- **SUPPLIED TEXT**:
────

PrepareDALI

class lightning_pose.data.dali.PrepareDALI[source]

Bases: object

Factory for DALI video-reading pipelines used during training and prediction.

Construction is split into two phases:

  1. __init__: validates inputs (file existence, multiview frame-count consistency), pre-computes pipe arguments for all four combinations of {train, predict} × {base, context}, and stores them in _pipe_dict.

  2. __call__: builds the DALI pipe for the requested train_stage / model_type combination and returns a ready-to-iterate LitDaliWrapper.

Splitting validation from pipe-building lets callers inspect num_iters and other properties before committing GPU memory, and makes it straightforward to call __call__ again with a different stage without repeating validation.

Attributes Summary

num_iters

Number of dataloader iterations required to process all frames.

Methods Summary

__call__()

Build the DALI pipeline and return a ready-to-iterate LitDaliWrapper.

Attributes Documentation

num_iters

Number of dataloader iterations required to process all frames.

Returns:

Integer count of how many times the dataloader must be enumerated to exhaust all video frames for the current train_stage and model_type configuration.

Methods Documentation

__call__() LitDaliWrapper[source]

Build the DALI pipeline and return a ready-to-iterate LitDaliWrapper.

Returns:

LitDaliWrapper configured for self.train_stage and self.model_type.

__init__(train_stage: Literal['predict', 'train'], model_type: Literal['base', 'context'], filenames: list[str] | list[list[str]], resize_dims: list[int], dali_config: dict | DictConfig | ListConfig | None = None, imgaug: str | None = 'default', num_threads: int = 1, bbox_df: DataFrame | None = None) None[source]

Initialize DALI pipelines and dataloaders for training or prediction.

────

- **AVAILABLE DATA**:
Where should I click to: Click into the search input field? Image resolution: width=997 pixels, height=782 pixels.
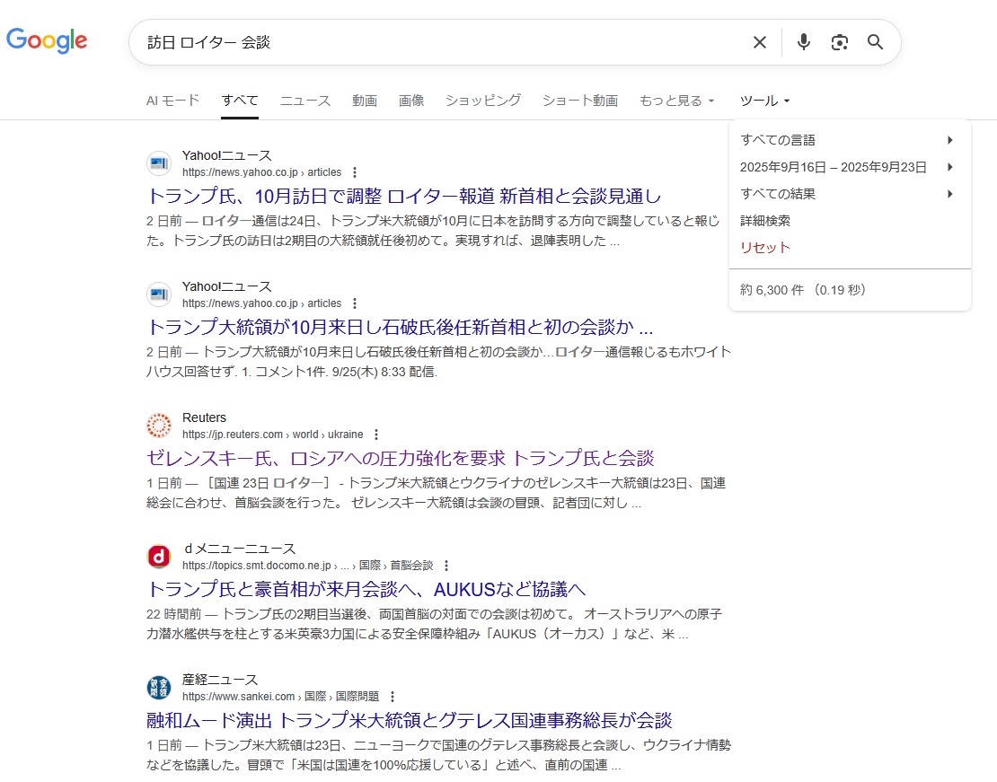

────

- **DIRECTION**:
Copy verbatim the passage of the PrepareDALI documentation from "Construction is split" to "them in _pipe_dict.".

- **COMPLETED TASK**:
Construction is split into two phases:

  1. __init__: validates inputs (file existence, multiview frame-count consistency), pre-computes pipe arguments for all four combinations of {train, predict} × {base, context}, and stores them in _pipe_dict.